Le Guide social  : Pourriez-vous nous raconter votre parcours  ?

Frédéric Dubois  : Je suis licencié en journalisme et communication de l’ULB. J’ai travaillé pendant 17 ans comme chroniqueur judiciaire et fait-diversier pour différents médias comme La Nouvelle Gazette, la DH, Le Soir, Vers l’avenir, Télésambre... C’était du 7 jours/7 et 24h/24.

Parallèlement, j’ai fondé une société de vidéos d’entreprises avec deux collaborateurs. Je m’occupais plutôt de la partie scénario et administrative.

Au bout de 17 ans à être en standby tout le temps et avec un avenir de la presse peu joyeux (on s’attendait à des regroupements), je me suis dit à 40 ans qu’il fallait penser à se recaser.
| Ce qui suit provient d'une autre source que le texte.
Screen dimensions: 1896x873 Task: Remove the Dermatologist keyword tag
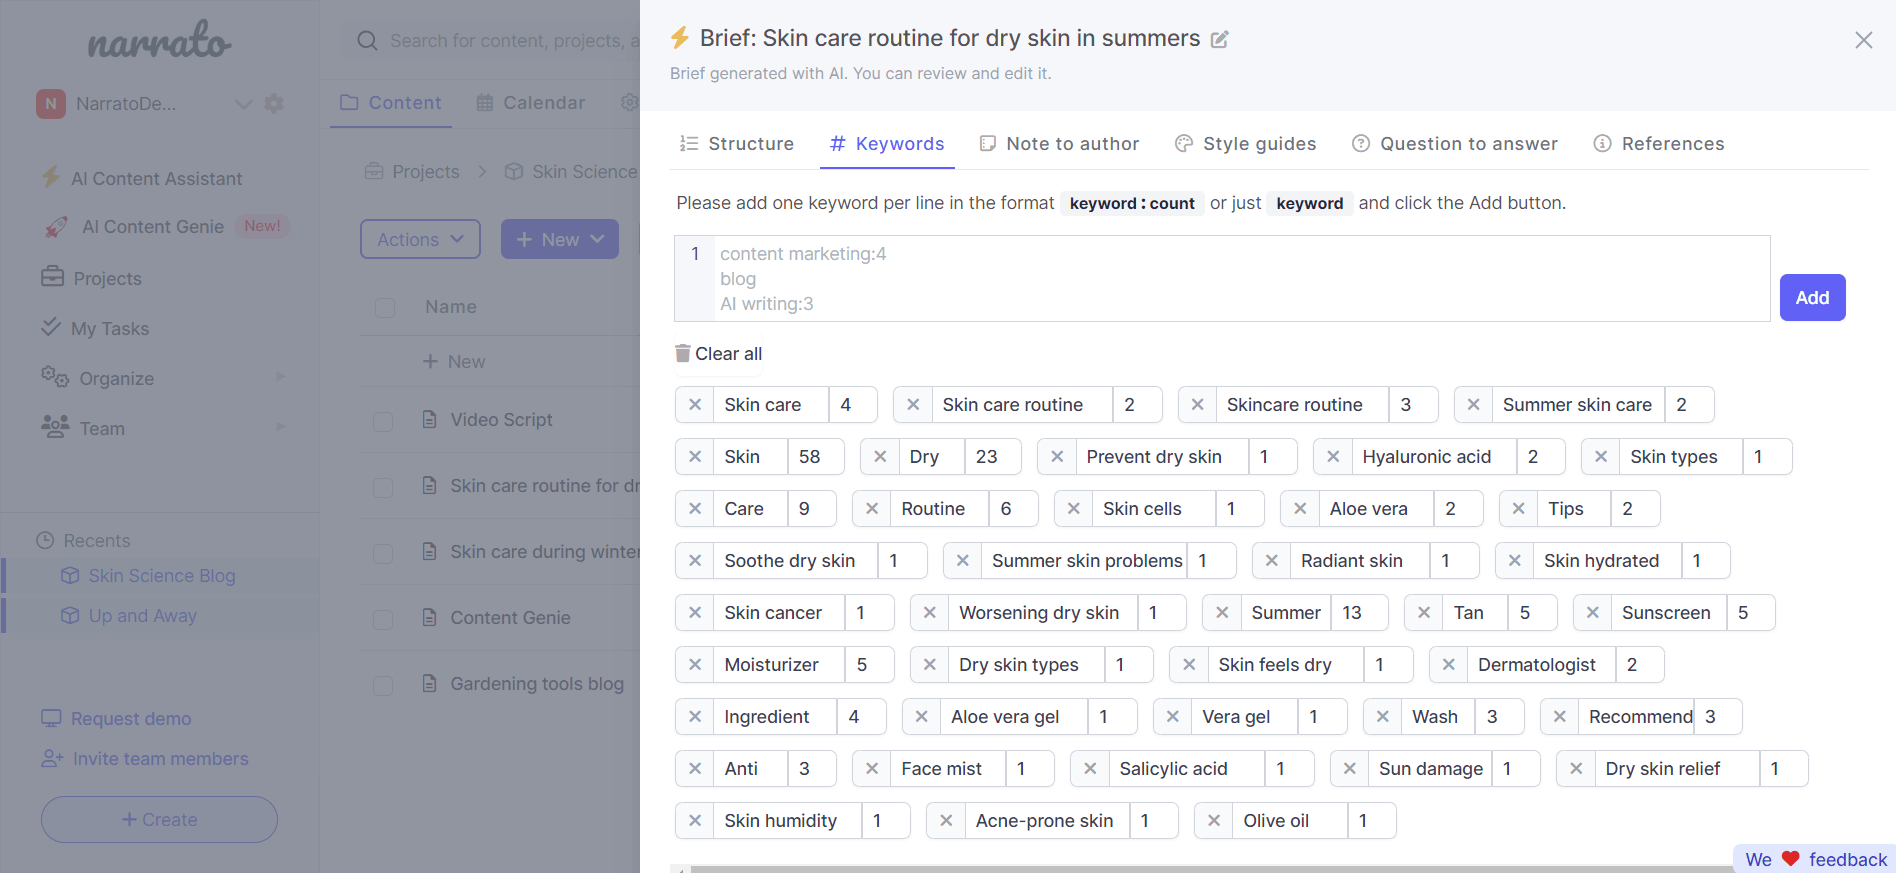point(1449,665)
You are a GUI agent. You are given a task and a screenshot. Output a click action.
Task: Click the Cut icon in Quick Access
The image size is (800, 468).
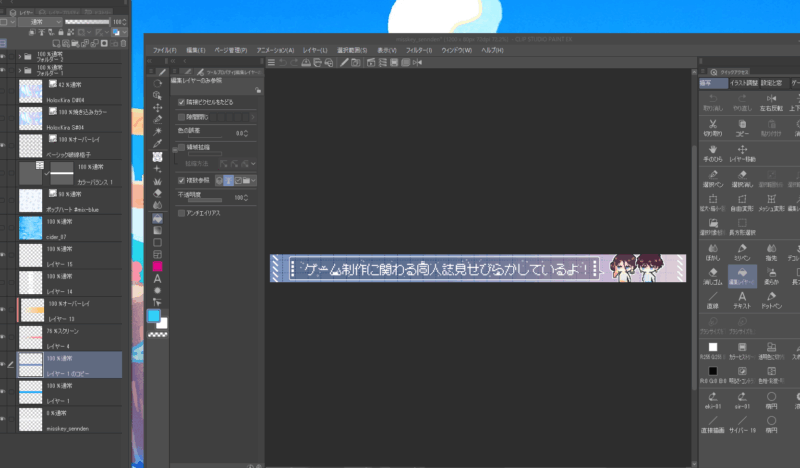pos(713,123)
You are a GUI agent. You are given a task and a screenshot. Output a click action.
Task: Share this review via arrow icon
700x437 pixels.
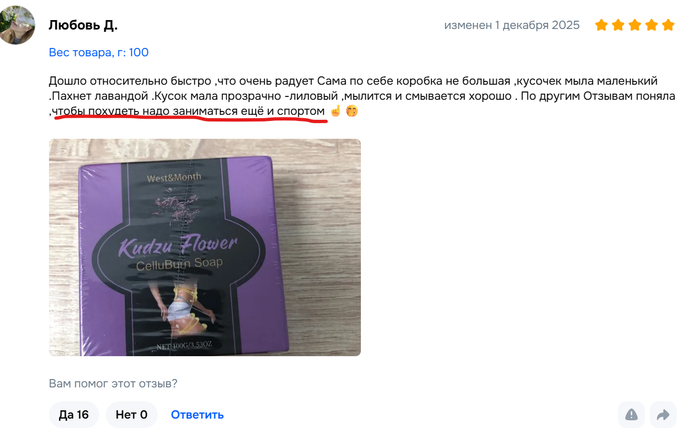pyautogui.click(x=663, y=414)
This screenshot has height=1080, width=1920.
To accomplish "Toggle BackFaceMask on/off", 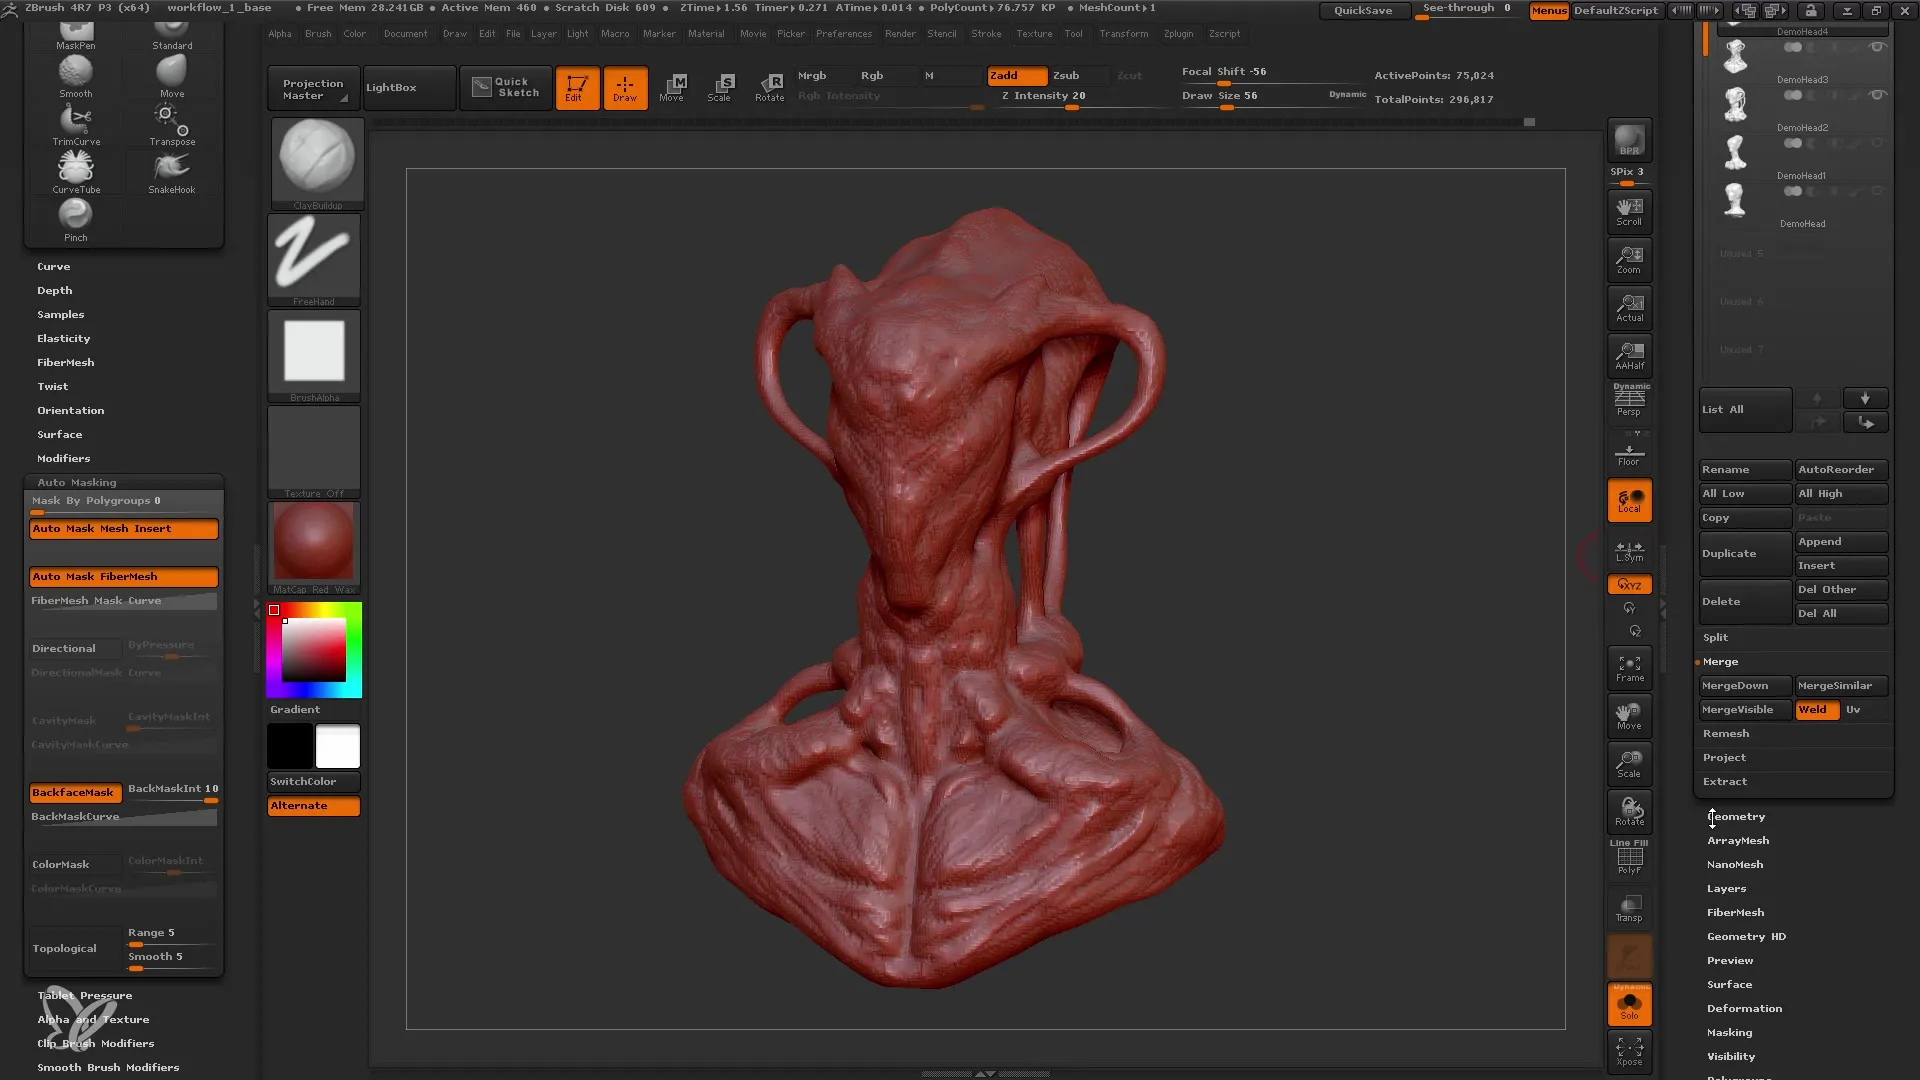I will pos(73,791).
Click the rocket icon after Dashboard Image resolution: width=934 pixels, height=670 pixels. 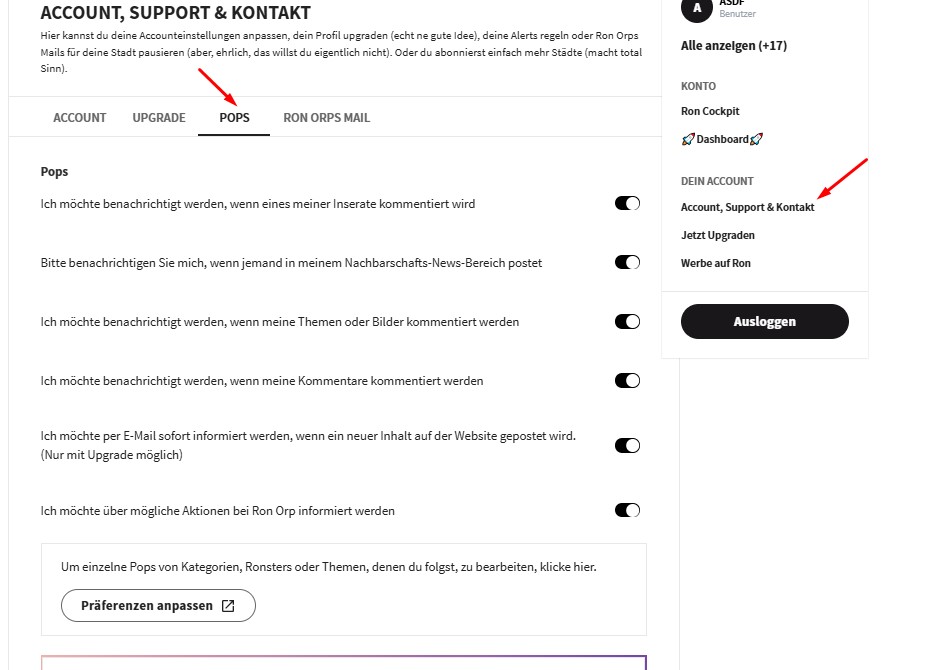pos(757,140)
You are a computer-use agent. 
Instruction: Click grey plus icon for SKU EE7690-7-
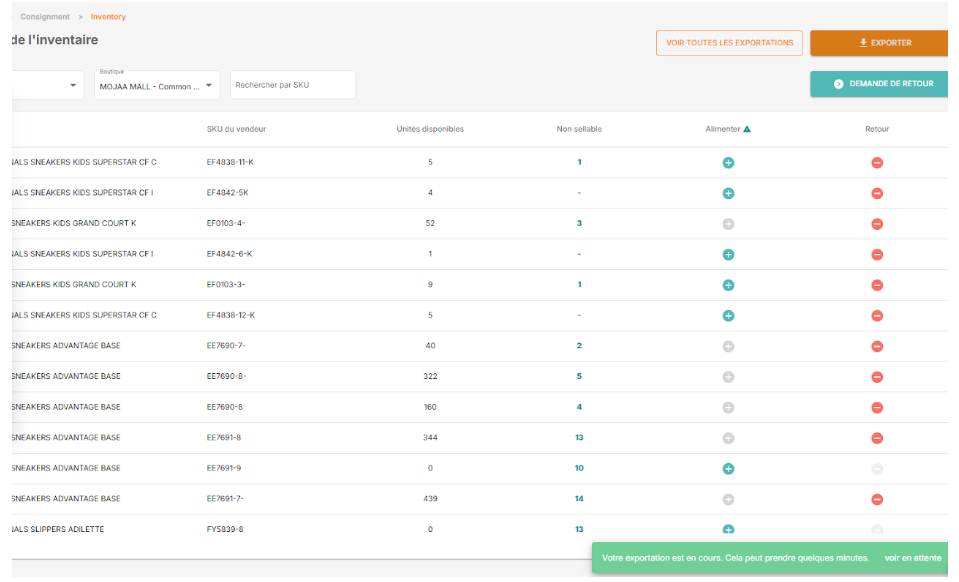tap(728, 346)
Quelques années avant, j’avais déjà été intéressé par le poste de directeur de communication au sein de l’ISPPC, mais je n’avais pas postulé. Quand l’occasion s’est représentée j’ai sauté dessus.

Je ne voulais pas forcément arrêter le journalisme mais je voulais une certaine sécurité. En tant qu’indépendant, pour gagner ma croûte je devais souvent sortir du journalisme pur et dur. Le confort du salariat m’attirait et les avantages que j’ai en tant que directeur sont intéressants.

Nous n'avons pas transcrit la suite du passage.